“Lift every voice, and sing till Earth and Heaven ring, ring with the harmonies of liberty,” resounded the voice of young Sala Zake to an audience in the pews of Beulah Baptist Church on Wednesday. The song was “Lift Every Voice and Sing” – otherwise known as the “Negro National Anthem” – and it was the kickoff to the USF Institute on Black Life’s (IBL) spring symposium.
USF staff and students gathered at Beulah in downtown Tampa on Wednesday morning for what IBL director Cheryl Rodriguez called a celebration of public history for both academic and community members.
“This (symposium) is our attempt to celebrate and acknowledge social history, but also underscore its importance to the past, present and future,” she said.
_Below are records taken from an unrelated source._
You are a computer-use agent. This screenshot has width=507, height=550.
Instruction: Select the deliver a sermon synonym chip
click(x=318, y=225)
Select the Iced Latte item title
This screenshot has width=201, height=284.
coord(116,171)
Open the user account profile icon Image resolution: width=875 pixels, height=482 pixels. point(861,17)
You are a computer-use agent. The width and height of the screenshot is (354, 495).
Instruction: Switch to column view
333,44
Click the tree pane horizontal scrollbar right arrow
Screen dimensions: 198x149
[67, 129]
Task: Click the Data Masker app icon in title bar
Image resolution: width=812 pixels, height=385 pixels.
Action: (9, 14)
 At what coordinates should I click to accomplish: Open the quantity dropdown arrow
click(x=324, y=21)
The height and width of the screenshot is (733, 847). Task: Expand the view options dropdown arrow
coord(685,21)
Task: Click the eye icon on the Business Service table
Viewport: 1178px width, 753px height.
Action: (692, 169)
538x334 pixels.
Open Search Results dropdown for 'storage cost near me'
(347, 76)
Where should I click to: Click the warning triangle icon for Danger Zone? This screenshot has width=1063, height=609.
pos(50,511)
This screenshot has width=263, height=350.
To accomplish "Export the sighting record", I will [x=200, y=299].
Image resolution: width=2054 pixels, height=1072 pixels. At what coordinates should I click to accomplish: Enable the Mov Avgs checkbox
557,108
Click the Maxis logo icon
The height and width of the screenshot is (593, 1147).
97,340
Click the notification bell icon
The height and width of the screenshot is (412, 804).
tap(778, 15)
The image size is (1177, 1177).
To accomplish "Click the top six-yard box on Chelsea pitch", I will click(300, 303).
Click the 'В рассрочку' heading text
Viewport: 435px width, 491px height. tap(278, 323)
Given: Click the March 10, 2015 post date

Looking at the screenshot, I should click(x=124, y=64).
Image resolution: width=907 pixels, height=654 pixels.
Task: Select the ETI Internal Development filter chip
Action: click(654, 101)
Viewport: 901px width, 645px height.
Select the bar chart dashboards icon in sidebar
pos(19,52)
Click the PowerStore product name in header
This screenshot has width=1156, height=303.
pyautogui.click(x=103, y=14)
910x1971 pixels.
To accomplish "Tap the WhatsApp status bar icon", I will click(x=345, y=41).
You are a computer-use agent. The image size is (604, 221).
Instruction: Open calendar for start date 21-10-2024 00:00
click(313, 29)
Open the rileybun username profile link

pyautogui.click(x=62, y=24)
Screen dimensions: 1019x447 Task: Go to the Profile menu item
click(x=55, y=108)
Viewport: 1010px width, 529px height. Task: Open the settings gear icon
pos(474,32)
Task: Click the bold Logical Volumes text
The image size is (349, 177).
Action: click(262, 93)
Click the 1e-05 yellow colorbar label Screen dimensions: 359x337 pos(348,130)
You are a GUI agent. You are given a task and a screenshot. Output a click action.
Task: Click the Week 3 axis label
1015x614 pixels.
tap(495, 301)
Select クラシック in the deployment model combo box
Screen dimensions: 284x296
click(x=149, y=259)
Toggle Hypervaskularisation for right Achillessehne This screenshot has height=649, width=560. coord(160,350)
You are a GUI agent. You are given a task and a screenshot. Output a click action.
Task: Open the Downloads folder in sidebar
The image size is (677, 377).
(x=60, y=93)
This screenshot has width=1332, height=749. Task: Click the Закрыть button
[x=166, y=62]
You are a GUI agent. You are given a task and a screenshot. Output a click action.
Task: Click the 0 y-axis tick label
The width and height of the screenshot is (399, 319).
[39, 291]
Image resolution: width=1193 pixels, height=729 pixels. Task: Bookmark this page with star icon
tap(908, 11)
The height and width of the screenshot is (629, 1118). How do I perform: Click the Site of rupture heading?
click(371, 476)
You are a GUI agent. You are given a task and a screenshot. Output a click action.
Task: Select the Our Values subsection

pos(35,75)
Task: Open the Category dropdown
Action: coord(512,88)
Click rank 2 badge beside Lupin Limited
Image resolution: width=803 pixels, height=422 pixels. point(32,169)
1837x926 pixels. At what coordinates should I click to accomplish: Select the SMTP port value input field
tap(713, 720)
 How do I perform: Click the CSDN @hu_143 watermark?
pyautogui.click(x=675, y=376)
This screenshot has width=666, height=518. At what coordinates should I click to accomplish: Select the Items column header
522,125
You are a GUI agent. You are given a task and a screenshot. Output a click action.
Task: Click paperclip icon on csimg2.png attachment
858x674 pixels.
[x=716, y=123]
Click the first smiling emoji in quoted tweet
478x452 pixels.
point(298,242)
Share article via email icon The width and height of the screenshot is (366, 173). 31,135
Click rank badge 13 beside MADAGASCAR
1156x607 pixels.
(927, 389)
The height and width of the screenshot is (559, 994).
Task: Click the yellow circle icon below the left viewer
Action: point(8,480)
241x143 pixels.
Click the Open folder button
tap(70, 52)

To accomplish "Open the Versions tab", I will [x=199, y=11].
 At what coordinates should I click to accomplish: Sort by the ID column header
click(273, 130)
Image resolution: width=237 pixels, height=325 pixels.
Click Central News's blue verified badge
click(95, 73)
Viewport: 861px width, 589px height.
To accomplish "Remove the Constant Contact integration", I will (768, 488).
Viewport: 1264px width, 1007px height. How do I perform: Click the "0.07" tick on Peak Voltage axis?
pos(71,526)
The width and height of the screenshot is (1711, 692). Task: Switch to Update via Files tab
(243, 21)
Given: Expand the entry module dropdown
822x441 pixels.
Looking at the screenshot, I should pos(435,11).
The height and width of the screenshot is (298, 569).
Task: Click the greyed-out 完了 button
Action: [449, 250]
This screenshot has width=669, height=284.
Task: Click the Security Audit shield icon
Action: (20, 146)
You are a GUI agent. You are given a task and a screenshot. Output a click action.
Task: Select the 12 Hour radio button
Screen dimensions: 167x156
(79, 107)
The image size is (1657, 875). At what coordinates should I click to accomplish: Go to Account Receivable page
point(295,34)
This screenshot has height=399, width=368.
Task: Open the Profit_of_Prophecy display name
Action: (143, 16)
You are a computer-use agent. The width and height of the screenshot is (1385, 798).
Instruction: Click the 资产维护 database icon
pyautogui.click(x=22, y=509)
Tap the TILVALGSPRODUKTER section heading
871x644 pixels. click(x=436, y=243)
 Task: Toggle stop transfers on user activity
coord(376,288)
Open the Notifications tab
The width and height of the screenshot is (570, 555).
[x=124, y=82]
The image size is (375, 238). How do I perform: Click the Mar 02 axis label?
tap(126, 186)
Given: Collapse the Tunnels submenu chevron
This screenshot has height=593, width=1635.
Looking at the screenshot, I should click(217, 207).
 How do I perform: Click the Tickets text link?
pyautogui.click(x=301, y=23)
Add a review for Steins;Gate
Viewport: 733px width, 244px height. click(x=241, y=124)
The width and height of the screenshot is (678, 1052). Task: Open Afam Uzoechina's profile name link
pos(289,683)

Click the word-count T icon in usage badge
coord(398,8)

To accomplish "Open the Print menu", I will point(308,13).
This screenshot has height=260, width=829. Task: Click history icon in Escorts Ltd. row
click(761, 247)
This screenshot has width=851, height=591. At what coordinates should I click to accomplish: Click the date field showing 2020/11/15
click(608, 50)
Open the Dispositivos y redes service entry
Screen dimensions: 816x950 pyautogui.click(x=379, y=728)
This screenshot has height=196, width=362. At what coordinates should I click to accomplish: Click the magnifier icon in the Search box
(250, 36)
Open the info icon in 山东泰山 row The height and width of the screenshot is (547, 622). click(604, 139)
The symposium pulled together students, professors and community members to share stories and discuss Tampa’s rich history of black culture and communities. Memory, Rodriguez said, is an integral part of understanding and preserving history and culture.
“Experts are those who are well-grounded in their histories,” she said. “We thought a community program should be held in the community.”
Beulah is a cornerstone of black history in Tampa. The second-oldest black church in town, Beulah was founded in 1865 – right on the heels of the Emancipation Proclamation – and it seemed like the perfect place to examine Tampa’s black history, Rodriguez said.
Provost Ralph Wilcox said he has attended the symposium every year he has been at USF and commended Rodriguez’s “great wisdom” in bringing the event to the public. Though he grew up in England, Wilcox said the history and plight of blacks in America are deeply important to him.
“The stages of the struggle for civil rights in the U.S. were emblazoned night after night on the news in Britain,” he said. “Most certainly there has been progress. But should we stop? I think not.”